55歳を襲う3つの経済難。年収が下がったところに教育費が直撃で…

2018/7/17 08:54 日刊SPA!

(日刊SPA!) (日刊SPA!)

 年金の支給開始年齢の引き上げをにらんで、サラリーマンの定年が60歳から65歳へと引き上げられる過渡期にある現在。しかし、ほんの30年ほど前までは「55歳定年」が主流だった。そんな「55歳」というボーダーラインは、今日では見えざる壁となって現役サラリーマンの前に立ちふさがっている。例えば、サラリーマンは55歳を超えると会社から“戦力外”扱いされるという話もあり、実際SPA!で55~60歳の男性にアンケートを行ったところ(回答者数3018人)、58.9%が「55歳を境に人生が“下り坂”になった」と回答していのだ。

◆年収が下がったところに子供の教育費が直撃!

 55歳の壁にぶつかると、収入の激減に加えて、この時期に特有の家庭の事情が財政状態を直撃する……と警告するのは、人気FPの横山光昭氏。

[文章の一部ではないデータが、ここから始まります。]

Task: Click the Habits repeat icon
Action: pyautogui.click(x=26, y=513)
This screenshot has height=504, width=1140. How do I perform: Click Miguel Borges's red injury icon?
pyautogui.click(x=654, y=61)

「やはり大きいのは教育費の問題です。35歳で1人目、38歳で2人目のお子さんという近年の標準的な例で言えば、上の子が大学生で下の子がこれから大学受験という時期。そんなタイミングでの年収減は死活問題ですが、家計に余裕があったときに上の子にお金をかけていた人ほど、下の子に差をつけるのは可哀想だと言って年収が減っても無理をするんです」

 教育費の次に共働きの家庭では、妻が早めの“定年”を迎えて二馬力が機能しなくなるケースも散見される。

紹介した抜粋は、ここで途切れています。